I'm not sure where you read they were sending out "template" forms. Our office typically tailors a request to a medical source based on the nature of the client's condition and the specialty of the medical source.

You seem to have lost sight of the nature of a contingent fee contract. At the time it is entered into neither party knows how much time will go into the case. You are conducting an analysis after the fact, which is not the reality of the situation.

Dan Smith said...
This comment has been removed by the author.
Dan Smith said...

Ordering records on the initial application because you don't think DDS does it fast enough doesn't make much sense to me. By the time DDS gets around to making its decision, there will be months of meds that haven't been obtained yet, which DDS would then need to obtain anyway. To me it sounds at best excessive. Regardless, in the event that your firm actually does handle IA's that way, I'm clearly not talking about you. I'm talking about the 99.9% of IA rep claims that fall under the simple formula of:
1) sign up cl
2) file IA online
3) send one of Tom Bush's MSS forms to a treating doc. Maybe even follow up if you're feeling frisky.
4) remind cl to fill out reports and attend CE's
5) deposit your check

As for contingency agreements, per the MRPC the overall fee still needs to be reasonable. Given the paucity of contributions that can be made without access to an e-file at this stage, my argument is that any such fee approaching the 6K max is almost per se unreasonable.

Anonymous said...

@Dan Sometimes counseling a client about what do say, and not to say, and what to write and what not to write, and how to phrase it, it more valuable than medical records or anything else. It's called preparation and counseling, and it's what separates an attorney from a clerk. I'm not suggesting $6k or $36k is an appropriate fee, but you deny reality if you only focus on getting medical records as part of your legal practice (and that's the way attorneys work outside of SSA practice).

Anonymous said...

"What medical records are you ordering that aren't duplicative of those DDS is ordering at the same level?"
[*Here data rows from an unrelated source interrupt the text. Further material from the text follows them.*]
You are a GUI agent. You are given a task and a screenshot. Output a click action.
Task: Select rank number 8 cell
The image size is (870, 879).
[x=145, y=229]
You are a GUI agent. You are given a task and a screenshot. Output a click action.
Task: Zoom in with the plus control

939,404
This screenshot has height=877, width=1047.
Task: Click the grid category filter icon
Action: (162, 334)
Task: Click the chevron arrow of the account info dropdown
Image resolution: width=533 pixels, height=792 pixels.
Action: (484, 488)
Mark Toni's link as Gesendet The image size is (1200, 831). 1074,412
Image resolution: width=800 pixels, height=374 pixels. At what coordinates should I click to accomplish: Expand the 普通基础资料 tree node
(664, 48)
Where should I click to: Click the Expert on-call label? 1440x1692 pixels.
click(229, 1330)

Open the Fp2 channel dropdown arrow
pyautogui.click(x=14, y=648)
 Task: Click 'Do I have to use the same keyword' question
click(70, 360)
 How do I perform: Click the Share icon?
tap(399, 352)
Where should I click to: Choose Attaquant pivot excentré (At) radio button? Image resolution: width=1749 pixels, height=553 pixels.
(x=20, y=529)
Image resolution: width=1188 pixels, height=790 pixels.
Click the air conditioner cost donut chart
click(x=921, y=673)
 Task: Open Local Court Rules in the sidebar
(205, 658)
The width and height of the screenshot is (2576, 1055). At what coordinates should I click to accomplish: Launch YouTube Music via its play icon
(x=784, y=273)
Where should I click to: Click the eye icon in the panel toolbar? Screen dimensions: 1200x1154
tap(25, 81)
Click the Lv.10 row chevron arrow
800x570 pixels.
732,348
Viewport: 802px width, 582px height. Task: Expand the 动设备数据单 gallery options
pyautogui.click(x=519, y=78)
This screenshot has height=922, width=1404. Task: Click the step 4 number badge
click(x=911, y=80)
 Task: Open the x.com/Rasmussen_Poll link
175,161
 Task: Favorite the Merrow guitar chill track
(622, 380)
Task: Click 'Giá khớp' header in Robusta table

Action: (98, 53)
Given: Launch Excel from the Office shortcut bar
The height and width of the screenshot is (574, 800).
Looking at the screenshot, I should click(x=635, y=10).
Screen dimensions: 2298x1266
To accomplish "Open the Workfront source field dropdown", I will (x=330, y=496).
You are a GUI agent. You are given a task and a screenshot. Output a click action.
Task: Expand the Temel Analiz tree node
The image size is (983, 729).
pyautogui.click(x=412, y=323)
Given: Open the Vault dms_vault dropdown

Dan, you must practice in a state with an unusually industrious DSS! In almost all of the cases that I've handled, I find that DSS has sought records going back only one year from the date of application. Extensive and careful interviewing of the client almost always reveals relevant medical records which are "missing." Also, in the semi-rural area where I practice, at least 50% of the clients I have represented have NOT visited a specialist for one or more significant conditions from which they suffer (especially mental impairments). After reviewing the existing treatment records and CE's, I push my client to see necessary specialists, and often refer them myself. There are very few cases in which the records are fully developed as they should be. Remember, part of fees paid to a professional are to compensate for special knowledge--not mere clerical work!

Continent fees are also designed to allow counsel to obtain fees to compensate for cases worked that end up as total losers. Dan, if you're so successful in winning your cases that you don't think you should take contingent fees in a few easily won cases, you're probably choosing your cases too carefully and should not turn away some additional claimants who need representation. (Something like a local attorney who bragged to have a 100% acquittal rate on his DUI cases--if one believed him).